Novel Electrolytes for High-Voltage Spinel LiNi0.5Mn1.5O4 Cathode Material

Wednesday, 27 May 2015
Salon C (Hilton Chicago)


Lithium ion batteries are widely used for portable electronics and are currently being incorporated into electric vehicles due to the high gravimetric and volumetric energy density. However, cost, safety, cycle and calendar life, energy, and power density are some of the major obstacles to the widespread use of lithium-ion batteries for vehicle applications. Among these problems, energy and power density are some of the most significant. To achieve higher energy and power density, many efforts have been addressed to improve the specific capacity and discharge voltage of the cathode materials. For example, cathode materials which could transport two Li ions such as Li2FeSiO4 and Li2FePO4F have been proposed and investigated as a high capacity cathode material, in which two electrons-exchange are involved upon charge-discharge process thus offering higher capacity, 323 and 292 mAh g-1, respectively. Another effective way to improve the energy density of lithium ion batteries is to expand the operating potential of the cathode material. Most commercial lithium ion batteries contain layered lithium transition metal oxide such as LiCoO2 or LiNi1/3Mn1/3Co1/3O2 which typically operates at approximately 4.1 V vs. Li/Li+. Cathode materials with an operating potential over 4.5 V (vs Li/Li+) have been developed, including LiMnPO4, LiNiPO4 and LiCoPO4, and LiNi0.5Mn1.5O4. Among these promising new cathodes, LiNi0.5Mn1.5O4 has attracted much attention in recent years because of the high intercalation/deintercalaition potential of 4.8 (vs. Li/Li+) and excellent rate performance.  However, a major difficulty in using these high-voltage materials is the instability of the standard electrolyte, LiPF6, in organic carbonate solvents, in contact with the cathode surface at operating potentials over 4.5 V.

### Data excerpt
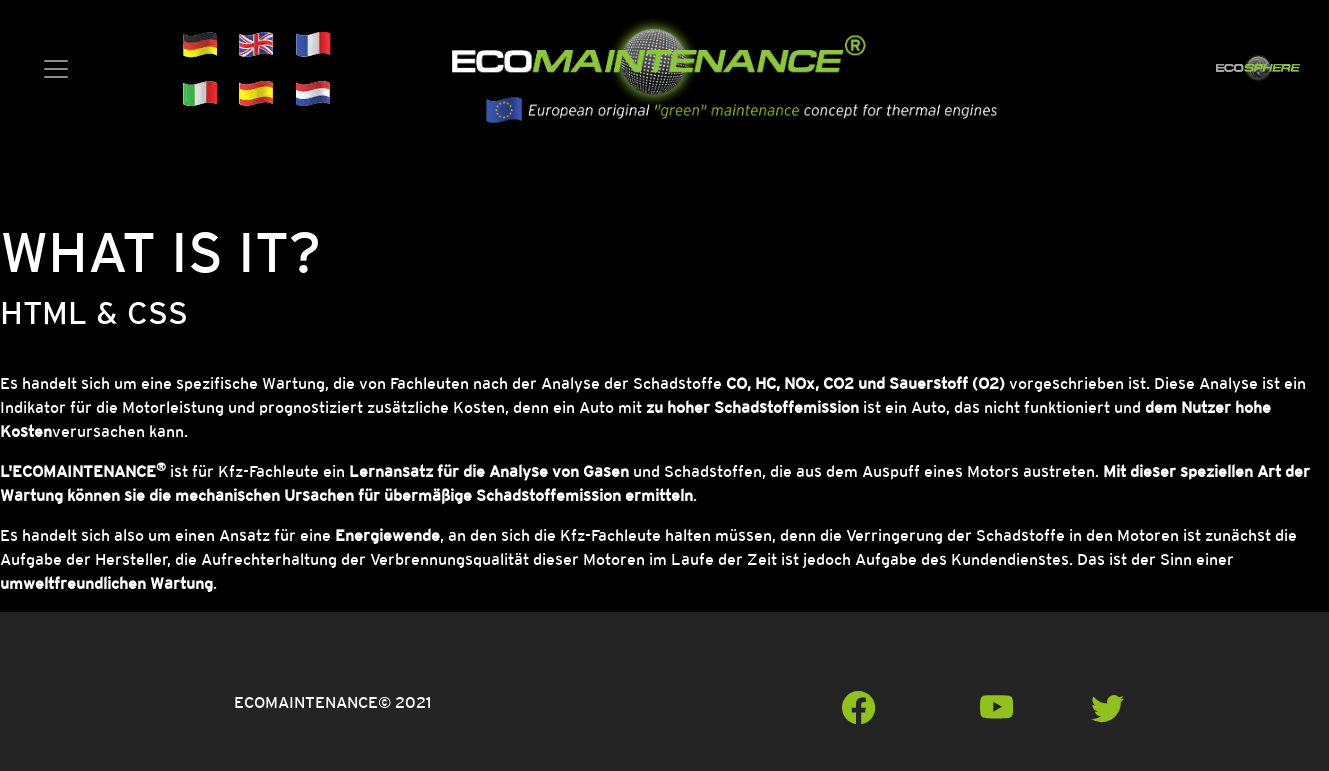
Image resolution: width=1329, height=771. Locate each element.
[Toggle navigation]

### Work required
According to the text on high-voltage spinel cathodes, why has LiNi0.5Mn1.5O4 drawn much attention in recent years? Answer in one to three sentences. The listing comes from a different source than the text.

### Solution
LiNi0.5Mn1.5O4 has drawn much attention because of its high intercalation/deintercalation potential of 4.8 V vs. Li/Li+. It also has excellent rate performance.